In a statement, Mas said: "Inter Miami CF acknowledges that the Club violated Major League Soccer's roster rules in our first season.
"We have worked closely with MLS to address these issues and have made significant changes in our management structure. Following our inaugural season, we took a deep look at our soccer operations leadership group and made decisions that not only strengthened our internal roster compliance measures, but also better positioned us to build a sustainable, long-term competition strategy with the hiring of Chris Henderson as chief soccer officer and sporting director in 2021.
"Inter Miami is an ambitious Club with big aspirations. We believe our fanbase, market and ownership group propel us to be one of North America's most-followed fútbol teams in the world. We are committed to supporting our team and building a roster we are proud of."
A source with knowledge of the situation said that the league is also demanding that Inter Miami come up with a plan to ensure compliance with the league's salary budget rules. That plan is due to be delivered to MLS by Monday.
MLS has long utilized a salary budget in order to limit costs on player compensation. These amounts are collectively bargained with the MLS Players Association. The total allowed for 2020 is $9.225m, and rises to $9.325 in 2022 and then $9.83m in 2023. The bulk of the salaries for Designated Players do not count against the salary budget, but teams are limited to three DPs per season.
The league announced its investigation of Inter Miami back in March, divulging that Matuidi's total compensation should have had him classified as a Designated Player. The investigation determined that this was because in addition to signing a contract, Matuidi signed a marketing agreement that added to his total compensation. Such agreements aren't unusual, but MLS rules stipulate that such agreements must be reported to and approved by MLS for the purposes of ensuring compliance with the salary budget. That reporting/approval wasn't done. When the club subsequently signed forward Gonzalo Higuain later in the season, that essentially gave Miami four DPs, one more than the rules allow.
The investigation revealed that was by no means the only violation. In addition, the total compensation for Reyes -- who was on loan from Colombia's Atletico Nacional at the time -- also pushed him into the Designated Player category, meaning Miami actually played part of 2020 with five DPs. Reyes is now with the New York Red Bulls.
The league's investigation also found that the salary budget charges for Gonzalez Pirez, Figal and Carranza were also underreported, thus giving Miami yet another advantage compared to other teams in the league.
As the investigation began, a source with knowledge of the league's thinking told ESPN that McDonough wasn't a target. The source clarified that the situation changed as more information became available. McDonough may petition the commissioner's office for reinstatement as early as March 1, 2022.

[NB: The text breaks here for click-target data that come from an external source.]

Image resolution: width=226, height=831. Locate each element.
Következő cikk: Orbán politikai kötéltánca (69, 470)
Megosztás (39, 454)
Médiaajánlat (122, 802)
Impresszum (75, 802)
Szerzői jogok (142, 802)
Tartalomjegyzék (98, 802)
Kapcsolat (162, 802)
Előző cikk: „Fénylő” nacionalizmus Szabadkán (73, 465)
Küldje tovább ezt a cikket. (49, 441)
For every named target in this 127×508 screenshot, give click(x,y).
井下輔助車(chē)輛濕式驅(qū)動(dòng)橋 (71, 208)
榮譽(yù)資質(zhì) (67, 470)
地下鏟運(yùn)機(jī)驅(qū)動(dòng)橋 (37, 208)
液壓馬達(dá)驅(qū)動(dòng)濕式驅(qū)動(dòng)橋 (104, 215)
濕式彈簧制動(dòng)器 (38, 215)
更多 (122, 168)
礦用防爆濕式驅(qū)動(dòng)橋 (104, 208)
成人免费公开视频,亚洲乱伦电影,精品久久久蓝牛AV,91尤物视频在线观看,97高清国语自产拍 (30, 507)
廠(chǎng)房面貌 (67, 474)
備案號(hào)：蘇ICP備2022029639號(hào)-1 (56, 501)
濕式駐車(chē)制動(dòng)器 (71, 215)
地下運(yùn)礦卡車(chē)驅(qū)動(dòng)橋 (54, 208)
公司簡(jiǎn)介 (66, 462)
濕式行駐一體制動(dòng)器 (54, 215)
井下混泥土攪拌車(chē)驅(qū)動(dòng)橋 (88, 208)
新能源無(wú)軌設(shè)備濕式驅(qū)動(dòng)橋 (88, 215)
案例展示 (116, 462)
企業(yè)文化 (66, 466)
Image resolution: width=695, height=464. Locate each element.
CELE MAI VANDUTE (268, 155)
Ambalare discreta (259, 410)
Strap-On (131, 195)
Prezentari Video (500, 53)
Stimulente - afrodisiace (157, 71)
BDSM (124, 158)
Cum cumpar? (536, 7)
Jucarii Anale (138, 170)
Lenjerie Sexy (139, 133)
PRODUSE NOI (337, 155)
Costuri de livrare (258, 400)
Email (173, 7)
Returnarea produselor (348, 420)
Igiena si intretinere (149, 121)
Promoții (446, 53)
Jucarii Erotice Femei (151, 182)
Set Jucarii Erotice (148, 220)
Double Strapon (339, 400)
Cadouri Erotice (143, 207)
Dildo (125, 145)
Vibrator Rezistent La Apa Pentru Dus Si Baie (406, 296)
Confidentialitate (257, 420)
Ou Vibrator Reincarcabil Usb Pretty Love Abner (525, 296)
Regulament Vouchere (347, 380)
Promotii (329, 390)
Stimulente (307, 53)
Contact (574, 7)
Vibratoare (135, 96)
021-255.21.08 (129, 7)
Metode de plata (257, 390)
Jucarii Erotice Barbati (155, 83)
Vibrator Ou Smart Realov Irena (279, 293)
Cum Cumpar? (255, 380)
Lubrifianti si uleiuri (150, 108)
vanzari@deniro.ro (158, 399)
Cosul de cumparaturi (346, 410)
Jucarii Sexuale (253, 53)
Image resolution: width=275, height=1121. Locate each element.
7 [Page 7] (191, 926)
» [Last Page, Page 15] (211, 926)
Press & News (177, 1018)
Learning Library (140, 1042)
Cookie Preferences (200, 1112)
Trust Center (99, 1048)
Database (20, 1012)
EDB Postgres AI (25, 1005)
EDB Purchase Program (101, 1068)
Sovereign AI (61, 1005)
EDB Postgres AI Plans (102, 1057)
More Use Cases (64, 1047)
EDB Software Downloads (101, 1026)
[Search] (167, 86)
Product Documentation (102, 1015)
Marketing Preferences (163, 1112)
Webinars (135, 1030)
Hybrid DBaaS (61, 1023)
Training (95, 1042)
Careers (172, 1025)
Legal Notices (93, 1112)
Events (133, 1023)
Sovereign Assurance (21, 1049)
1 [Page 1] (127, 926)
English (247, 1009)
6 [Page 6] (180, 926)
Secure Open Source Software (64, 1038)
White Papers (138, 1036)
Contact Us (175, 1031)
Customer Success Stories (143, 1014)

Mas' fine came about because he had the ultimate authority over player contracts. MLS added that minority owners Masayoshi Son, chairman Marcelo Claure and current president of soccer operations David Beckham weren't sanctioned because the investigation concluded that they weren't involved in the effort to hide the actual salary budget charges from the league.
"As managing owner of Inter Miami, Mas approved all player-related agreements and transactions," the league's statement read. "He was ultimately responsible for making sure Inter Miami had sufficient controls and protocols in place to ensure compliance with MLS rules. While Mas was cooperative with the league's investigation and importantly, alerted league investigators to critical information regarding undisclosed player-related agreements, investigators found that he failed to disclose his knowledge of the Matuidi violation at the appropriate time required under MLS rules."